TASK BRIEF => All entries below are to be set down again exactly as given.

DATA TO EXAMINE =>

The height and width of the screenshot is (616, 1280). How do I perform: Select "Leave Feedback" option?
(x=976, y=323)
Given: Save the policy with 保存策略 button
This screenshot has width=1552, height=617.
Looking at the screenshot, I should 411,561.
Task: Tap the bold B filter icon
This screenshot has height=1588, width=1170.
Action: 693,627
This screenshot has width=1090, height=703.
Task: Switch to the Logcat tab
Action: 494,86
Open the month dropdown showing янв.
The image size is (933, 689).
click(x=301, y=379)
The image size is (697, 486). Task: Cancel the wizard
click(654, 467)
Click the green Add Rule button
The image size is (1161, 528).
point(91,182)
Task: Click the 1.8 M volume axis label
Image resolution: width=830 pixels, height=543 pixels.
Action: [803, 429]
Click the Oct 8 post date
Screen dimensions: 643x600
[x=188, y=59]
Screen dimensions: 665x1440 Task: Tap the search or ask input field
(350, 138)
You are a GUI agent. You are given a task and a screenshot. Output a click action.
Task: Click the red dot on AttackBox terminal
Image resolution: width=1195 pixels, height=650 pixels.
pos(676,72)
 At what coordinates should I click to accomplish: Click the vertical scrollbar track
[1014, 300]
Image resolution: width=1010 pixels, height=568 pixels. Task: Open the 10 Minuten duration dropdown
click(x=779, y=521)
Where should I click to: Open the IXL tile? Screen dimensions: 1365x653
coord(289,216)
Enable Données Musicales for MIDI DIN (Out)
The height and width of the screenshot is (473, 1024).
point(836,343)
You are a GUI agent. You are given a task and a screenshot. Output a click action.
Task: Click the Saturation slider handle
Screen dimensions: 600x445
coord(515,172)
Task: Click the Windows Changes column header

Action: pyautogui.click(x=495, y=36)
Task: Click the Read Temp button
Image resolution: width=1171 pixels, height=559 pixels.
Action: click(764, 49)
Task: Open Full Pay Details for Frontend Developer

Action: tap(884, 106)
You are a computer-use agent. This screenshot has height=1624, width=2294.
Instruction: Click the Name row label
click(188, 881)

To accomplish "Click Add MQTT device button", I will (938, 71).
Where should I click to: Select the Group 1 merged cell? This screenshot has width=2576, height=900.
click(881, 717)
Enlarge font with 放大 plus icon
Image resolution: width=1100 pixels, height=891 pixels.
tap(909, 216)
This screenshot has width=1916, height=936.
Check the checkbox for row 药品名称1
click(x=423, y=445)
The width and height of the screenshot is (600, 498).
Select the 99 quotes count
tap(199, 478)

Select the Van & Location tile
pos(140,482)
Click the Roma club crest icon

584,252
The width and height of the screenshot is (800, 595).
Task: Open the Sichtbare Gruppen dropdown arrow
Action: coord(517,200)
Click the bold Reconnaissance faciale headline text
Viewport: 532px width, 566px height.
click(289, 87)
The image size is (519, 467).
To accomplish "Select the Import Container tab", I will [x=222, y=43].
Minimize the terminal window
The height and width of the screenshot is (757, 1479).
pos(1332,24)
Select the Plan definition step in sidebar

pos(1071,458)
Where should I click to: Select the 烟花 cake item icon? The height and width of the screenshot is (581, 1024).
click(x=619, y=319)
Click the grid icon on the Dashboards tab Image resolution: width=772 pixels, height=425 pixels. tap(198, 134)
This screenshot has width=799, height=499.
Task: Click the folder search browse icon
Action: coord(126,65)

RESPONSE AREA =>
The height and width of the screenshot is (616, 1280). How do I perform: Select "Leave Feedback" option?
(x=976, y=323)
Given: Save the policy with 保存策略 button
This screenshot has width=1552, height=617.
Looking at the screenshot, I should 411,561.
Task: Tap the bold B filter icon
This screenshot has height=1588, width=1170.
Action: 693,627
This screenshot has width=1090, height=703.
Task: Switch to the Logcat tab
Action: 494,86
Open the month dropdown showing янв.
The image size is (933, 689).
click(x=301, y=379)
The image size is (697, 486). Task: Cancel the wizard
click(654, 467)
Click the green Add Rule button
The image size is (1161, 528).
point(91,182)
Task: Click the 1.8 M volume axis label
Image resolution: width=830 pixels, height=543 pixels.
Action: [803, 429]
Click the Oct 8 post date
Screen dimensions: 643x600
[x=188, y=59]
Screen dimensions: 665x1440 Task: Tap the search or ask input field
(350, 138)
You are a GUI agent. You are given a task and a screenshot. Output a click action.
Task: Click the red dot on AttackBox terminal
Image resolution: width=1195 pixels, height=650 pixels.
pos(676,72)
 At what coordinates should I click to accomplish: Click the vertical scrollbar track
[1014, 300]
Image resolution: width=1010 pixels, height=568 pixels. Task: Open the 10 Minuten duration dropdown
click(x=779, y=521)
Where should I click to: Open the IXL tile? Screen dimensions: 1365x653
coord(289,216)
Enable Données Musicales for MIDI DIN (Out)
The height and width of the screenshot is (473, 1024).
point(836,343)
You are a GUI agent. You are given a task and a screenshot. Output a click action.
Task: Click the Saturation slider handle
Screen dimensions: 600x445
coord(515,172)
Task: Click the Windows Changes column header

Action: pyautogui.click(x=495, y=36)
Task: Click the Read Temp button
Image resolution: width=1171 pixels, height=559 pixels.
Action: click(764, 49)
Task: Open Full Pay Details for Frontend Developer

Action: tap(884, 106)
You are a computer-use agent. This screenshot has height=1624, width=2294.
Instruction: Click the Name row label
click(188, 881)

To accomplish "Click Add MQTT device button", I will (938, 71).
Where should I click to: Select the Group 1 merged cell? This screenshot has width=2576, height=900.
click(881, 717)
Enlarge font with 放大 plus icon
Image resolution: width=1100 pixels, height=891 pixels.
tap(909, 216)
This screenshot has width=1916, height=936.
Check the checkbox for row 药品名称1
click(x=423, y=445)
The width and height of the screenshot is (600, 498).
Select the 99 quotes count
tap(199, 478)

Select the Van & Location tile
pos(140,482)
Click the Roma club crest icon

584,252
The width and height of the screenshot is (800, 595).
Task: Open the Sichtbare Gruppen dropdown arrow
Action: coord(517,200)
Click the bold Reconnaissance faciale headline text
Viewport: 532px width, 566px height.
click(289, 87)
The image size is (519, 467).
To accomplish "Select the Import Container tab", I will [x=222, y=43].
Minimize the terminal window
The height and width of the screenshot is (757, 1479).
pos(1332,24)
Select the Plan definition step in sidebar

pos(1071,458)
Where should I click to: Select the 烟花 cake item icon? The height and width of the screenshot is (581, 1024).
click(x=619, y=319)
Click the grid icon on the Dashboards tab Image resolution: width=772 pixels, height=425 pixels. tap(198, 134)
This screenshot has width=799, height=499.
Task: Click the folder search browse icon
Action: coord(126,65)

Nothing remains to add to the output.